Alors que la ville de Grenoble s’apprête à célébrer les 80 ans de sa libération, Jean-Yves Le Naour et Philippe Tarral célèbrent ses réseaux de résistants.
Les éditions Bamboo poursuivent leur série mémorielle sur les Compagnons de la Libération. Le général de Gaulle a honoré 1032 hommes, 6 femmes, 18 unités militaires et, plus surprenant, 5 communes, dont la ville de Grenoble. La préfecture de l’Isère s’est particulièrement distinguée par sa lutte contre l’occupation et la collaboration. Les mouvements de résistance y furent particulièrement actifs, ils en ont payé le prix fort.
Le scénario de l’historien Jean-Yves Le Naour est habile, honorer une grande ville sur un format aussi court ne semblait pas aisé. Il s’appuie sur deux personnages de fiction. Inès est une collégienne fan de Naruto, qui, ignorant tout de la Seconde guerre mondiale, prépare un exposé sur Grenoble sous l’occupation. Son professeur lui propose de rencontrer Marcel, un ancien artificier de la résistance, qui s’ennuie dans son EHPAD.
Le premier contact est rugueux, mais crédible. Marcel et Inès fuguent avec un fauteuil roulant.

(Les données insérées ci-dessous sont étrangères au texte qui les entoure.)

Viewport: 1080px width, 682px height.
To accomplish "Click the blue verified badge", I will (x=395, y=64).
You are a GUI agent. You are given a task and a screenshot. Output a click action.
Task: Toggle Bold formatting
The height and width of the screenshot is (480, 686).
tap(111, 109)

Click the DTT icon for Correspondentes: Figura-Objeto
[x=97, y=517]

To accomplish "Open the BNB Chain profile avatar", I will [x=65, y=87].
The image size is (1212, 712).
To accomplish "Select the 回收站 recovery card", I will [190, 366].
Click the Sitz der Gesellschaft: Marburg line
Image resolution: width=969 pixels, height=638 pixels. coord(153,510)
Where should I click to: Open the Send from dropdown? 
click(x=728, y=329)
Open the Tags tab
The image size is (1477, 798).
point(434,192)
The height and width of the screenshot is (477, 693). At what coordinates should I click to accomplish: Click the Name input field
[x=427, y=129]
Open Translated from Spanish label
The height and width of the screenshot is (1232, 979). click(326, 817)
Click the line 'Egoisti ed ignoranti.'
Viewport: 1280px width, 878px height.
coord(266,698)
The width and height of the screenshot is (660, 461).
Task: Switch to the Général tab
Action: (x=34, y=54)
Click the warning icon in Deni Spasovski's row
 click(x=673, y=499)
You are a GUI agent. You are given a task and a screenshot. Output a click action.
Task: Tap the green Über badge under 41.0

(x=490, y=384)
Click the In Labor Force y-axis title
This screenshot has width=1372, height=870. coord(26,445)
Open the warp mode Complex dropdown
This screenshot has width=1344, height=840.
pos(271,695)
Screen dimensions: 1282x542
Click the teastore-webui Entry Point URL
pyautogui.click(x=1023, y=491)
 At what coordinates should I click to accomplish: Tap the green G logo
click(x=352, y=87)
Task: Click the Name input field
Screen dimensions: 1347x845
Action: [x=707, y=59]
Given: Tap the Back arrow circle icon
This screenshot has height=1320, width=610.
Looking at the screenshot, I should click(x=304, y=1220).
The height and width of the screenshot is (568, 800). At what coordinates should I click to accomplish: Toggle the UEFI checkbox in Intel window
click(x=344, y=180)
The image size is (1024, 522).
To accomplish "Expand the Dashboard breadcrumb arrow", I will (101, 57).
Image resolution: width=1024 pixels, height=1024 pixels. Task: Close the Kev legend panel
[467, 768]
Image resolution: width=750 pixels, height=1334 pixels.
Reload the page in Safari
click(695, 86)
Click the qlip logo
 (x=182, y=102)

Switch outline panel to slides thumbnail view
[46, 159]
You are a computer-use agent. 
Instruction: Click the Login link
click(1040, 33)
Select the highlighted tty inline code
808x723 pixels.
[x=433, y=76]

Ensemble, ils visitent les hauts de la Résistance, le quartier général de la Milice, les sièges des autorités italiennes et allemandes, les lieux des manifestations, des attentats et des opérations de représailles. Même si ville a pansé ses blessures et s’est modernisée, des plaques et des monuments maintiennent, pour qui sait les voir, le souvenir. Le vieil homme n’a rien oublié. Pourtant, la mémoire de Marcel semble se brouiller, passé et présent se confondent. Ce discret élément fantastique facilite la plongée d’Inès et du lecteur dans ce passé, désormais lointain.
En 48 pages, Le Naour brosse un récit précis des affrontements opposant les FFI/FTP aux Allemands et à leurs supplétifs. Progressivement, malgré les pertes, la peur change de camp. Le recours aux flashbacks, aux fortes paroles du Chant des partisans et aux poses humoristiques, dont un running gag explosif, réminiscence de L’Enquête corse de Pétillon, agrémentent la lecture.
Le dessin de Philippe Tarral est classique. Inès et marcel sont bien croqués, la reconstitution historique solide et leur complicité est agréable à voir. L’ensemble est dynamique, le courage des premiers résistants est bien rendu. Peut-être, me manque-t-il la peur et la solitude surmontées par ces héros oubliés. Ainsi, bien maniée, la bande dessinée participe au travail de mémoire. La ville de Grenoble a offert 3000 exemplaires de l’album à ses collégiens.